Another condition that is fairly common in large and giant breeds and that seriously affects the quality of life of your dog. Many owners are unaware of this disease and in this article, we will try to explain what elbow dysplasia in dogs is, some of the treatment options, and how much it costs.
What is elbow dysplasia in dogs?
Elbow dysplasia is a progressive disease that affects the elbow joints of the front legs. In many cases, the reason for this wrong development of the bones leads to pain when walking.
The elbow joint is formed by three bones: the humerus which is the upper forearm bone and the radius and ulna bones, which are the lower forearm bones. They are connected in a joint that allows dogs to extend and flex their front legs.
Owners usually get confused when their vet tries to explain to them elbow dysplasia. To make things clear, elbow dysplasia is a term used to describe changes in the elbow, in general. However, specific diseases that affect these bones, lead to elbow dysplasia:
–Ununited anconeal process: the anconeal process in part of the ulna that integrates with the humerus and gives the stability of the elbow joint. In some cases, this small piece of bone does not connect with the ulna and leads to elbow dysplasia development.

INFORMATION SHOWN:
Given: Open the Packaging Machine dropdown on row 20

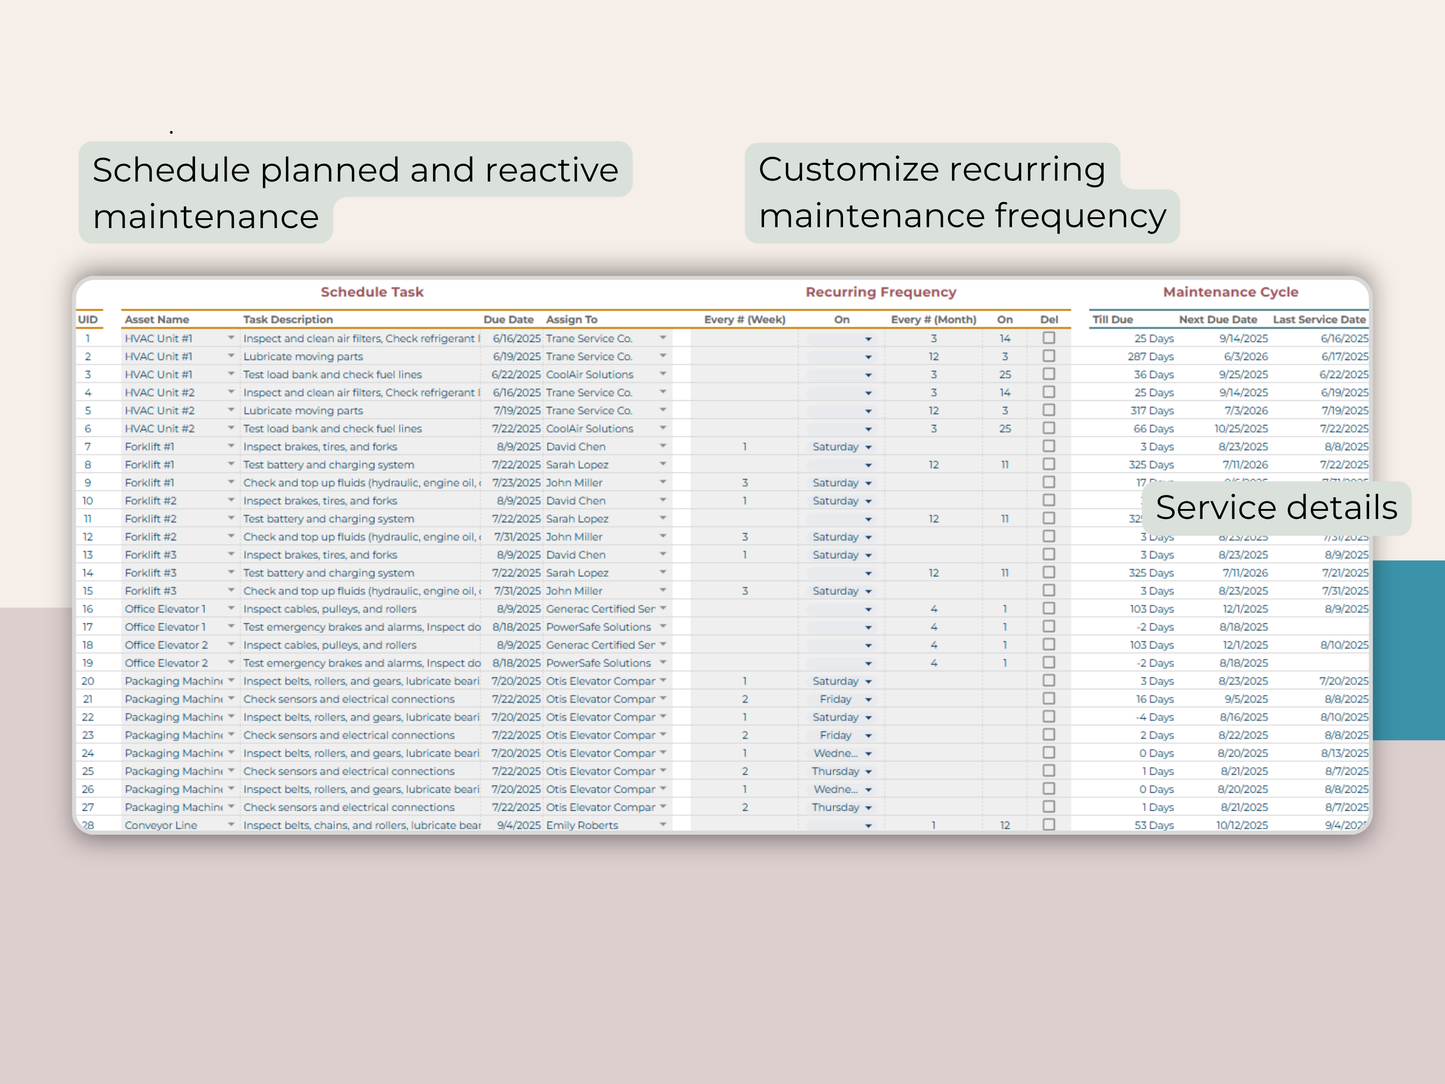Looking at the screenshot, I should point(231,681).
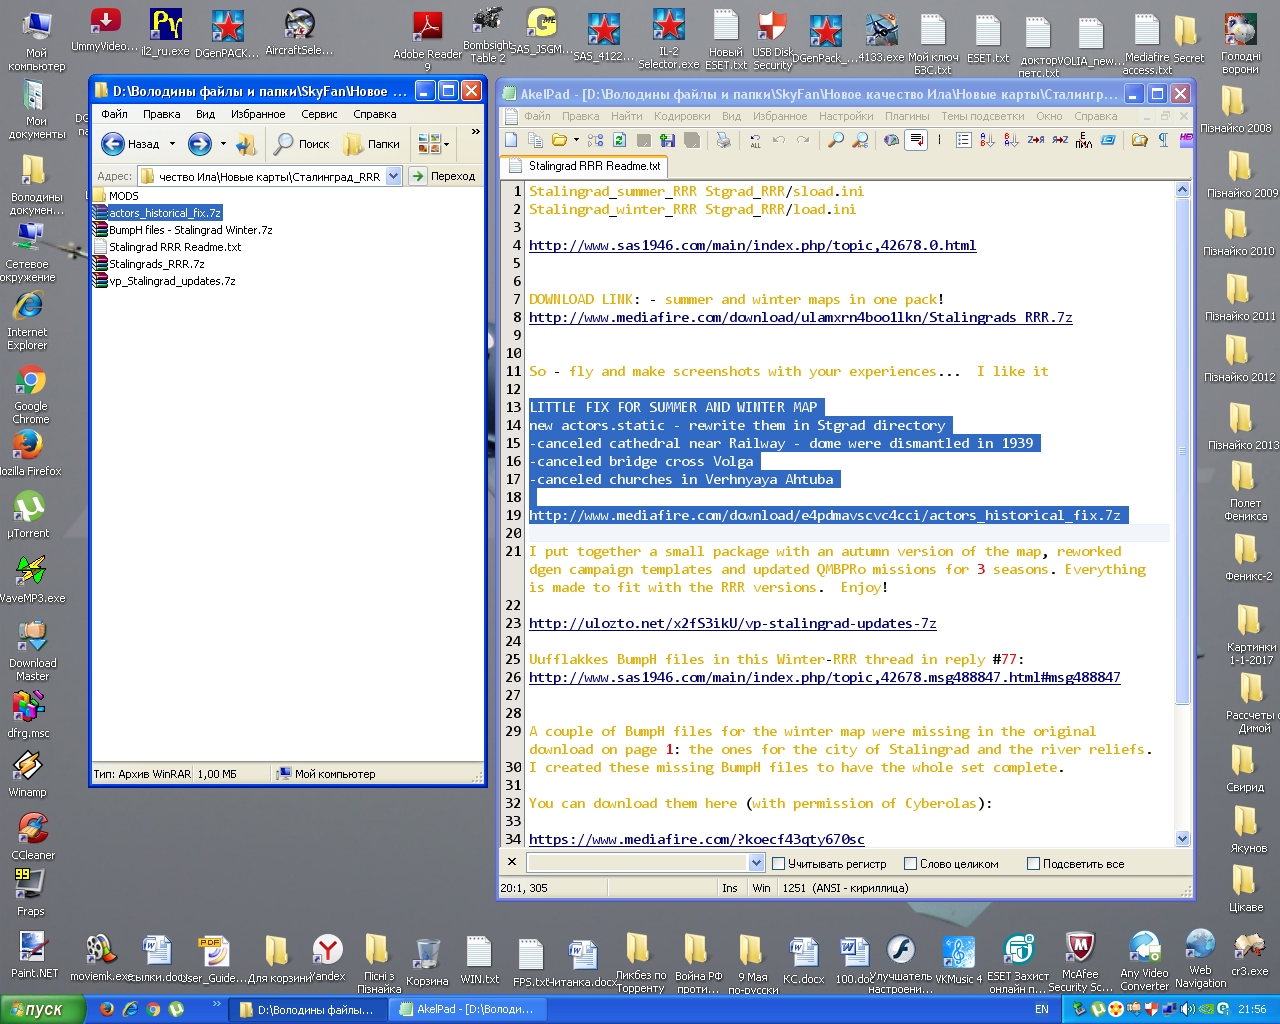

TASKS AND EXERCISES:
(a) Answer these questions using the passage on elbow dysplasia in dogs:
(i) Which legs have the elbow joints that elbow dysplasia affects?
(ii) Which three bones form the elbow joint?
(iii) According to the passage, what does the anconeal process give the elbow joint?
(b) From the passage on elbow dysplasia in dogs, quote the stretch from "What is elbow" through "their front legs.".

YOUR WRITTEN ANSWERS:
(a)
(i) The front legs.
(ii) The humerus, the radius and the ulna.
(iii) Stability.

(b)
What is elbow dysplasia in dogs?
Elbow dysplasia is a progressive disease that affects the elbow joints of the front legs. In many cases, the reason for this wrong development of the bones leads to pain when walking.
The elbow joint is formed by three bones: the humerus which is the upper forearm bone and the radius and ulna bones, which are the lower forearm bones. They are connected in a joint that allows dogs to extend and flex their front legs.